> [EXERCISE]
Each entry must be restated word for word.

▬▬▬▬▬▬

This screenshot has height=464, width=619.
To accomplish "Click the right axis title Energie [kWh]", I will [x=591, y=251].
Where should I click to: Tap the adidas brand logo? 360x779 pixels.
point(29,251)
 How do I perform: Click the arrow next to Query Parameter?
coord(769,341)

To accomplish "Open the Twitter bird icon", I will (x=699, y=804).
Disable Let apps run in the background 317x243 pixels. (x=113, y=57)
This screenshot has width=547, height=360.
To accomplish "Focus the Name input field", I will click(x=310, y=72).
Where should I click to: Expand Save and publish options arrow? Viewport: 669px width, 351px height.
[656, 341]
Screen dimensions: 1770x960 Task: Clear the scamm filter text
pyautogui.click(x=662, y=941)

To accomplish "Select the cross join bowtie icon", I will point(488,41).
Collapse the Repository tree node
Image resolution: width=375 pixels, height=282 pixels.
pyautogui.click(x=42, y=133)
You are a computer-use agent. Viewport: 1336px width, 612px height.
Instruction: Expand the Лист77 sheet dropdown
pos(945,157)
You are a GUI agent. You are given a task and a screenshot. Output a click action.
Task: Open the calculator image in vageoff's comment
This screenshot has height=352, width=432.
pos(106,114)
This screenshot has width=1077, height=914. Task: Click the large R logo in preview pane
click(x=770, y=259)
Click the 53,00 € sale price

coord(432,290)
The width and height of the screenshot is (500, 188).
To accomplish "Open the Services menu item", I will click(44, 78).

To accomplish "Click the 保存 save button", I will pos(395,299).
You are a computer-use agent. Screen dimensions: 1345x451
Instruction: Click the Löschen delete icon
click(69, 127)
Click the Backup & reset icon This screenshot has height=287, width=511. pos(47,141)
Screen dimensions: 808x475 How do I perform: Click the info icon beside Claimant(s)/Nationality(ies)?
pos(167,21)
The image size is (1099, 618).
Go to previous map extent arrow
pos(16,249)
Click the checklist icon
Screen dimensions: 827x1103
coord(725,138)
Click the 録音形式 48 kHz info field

▬▬▬▬▬▬

> [TASK RESULT]
This screenshot has height=464, width=619.
To accomplish "Click the right axis title Energie [kWh]", I will [x=591, y=251].
Where should I click to: Tap the adidas brand logo? 360x779 pixels.
point(29,251)
 How do I perform: Click the arrow next to Query Parameter?
coord(769,341)

To accomplish "Open the Twitter bird icon", I will (x=699, y=804).
Disable Let apps run in the background 317x243 pixels. (x=113, y=57)
This screenshot has width=547, height=360.
To accomplish "Focus the Name input field", I will click(x=310, y=72).
Where should I click to: Expand Save and publish options arrow? Viewport: 669px width, 351px height.
[656, 341]
Screen dimensions: 1770x960 Task: Clear the scamm filter text
pyautogui.click(x=662, y=941)

To accomplish "Select the cross join bowtie icon", I will point(488,41).
Collapse the Repository tree node
Image resolution: width=375 pixels, height=282 pixels.
pyautogui.click(x=42, y=133)
You are a computer-use agent. Viewport: 1336px width, 612px height.
Instruction: Expand the Лист77 sheet dropdown
pos(945,157)
You are a GUI agent. You are given a task and a screenshot. Output a click action.
Task: Open the calculator image in vageoff's comment
This screenshot has height=352, width=432.
pos(106,114)
This screenshot has width=1077, height=914. Task: Click the large R logo in preview pane
click(x=770, y=259)
Click the 53,00 € sale price

coord(432,290)
The width and height of the screenshot is (500, 188).
To accomplish "Open the Services menu item", I will click(44, 78).

To accomplish "Click the 保存 save button", I will pos(395,299).
You are a computer-use agent. Screen dimensions: 1345x451
Instruction: Click the Löschen delete icon
click(69, 127)
Click the Backup & reset icon This screenshot has height=287, width=511. pos(47,141)
Screen dimensions: 808x475 How do I perform: Click the info icon beside Claimant(s)/Nationality(ies)?
pos(167,21)
The image size is (1099, 618).
Go to previous map extent arrow
pos(16,249)
Click the checklist icon
Screen dimensions: 827x1103
coord(725,138)
Click the 録音形式 48 kHz info field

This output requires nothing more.